What you have to do> Change every "screenshot" in the records to "screen capture", and reproduce the records with everything else left unchanged.

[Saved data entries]
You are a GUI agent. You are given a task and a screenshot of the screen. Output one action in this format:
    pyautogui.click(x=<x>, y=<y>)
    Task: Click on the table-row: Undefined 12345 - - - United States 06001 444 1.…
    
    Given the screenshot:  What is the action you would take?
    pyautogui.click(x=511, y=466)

Problem solution>
You are a GUI agent. You are given a task and a screen capture of the screen. Output one action in this format:
    pyautogui.click(x=<x>, y=<y>)
    Task: Click on the table-row: Undefined 12345 - - - United States 06001 444 1.…
    
    Given the screen capture:  What is the action you would take?
    pyautogui.click(x=511, y=466)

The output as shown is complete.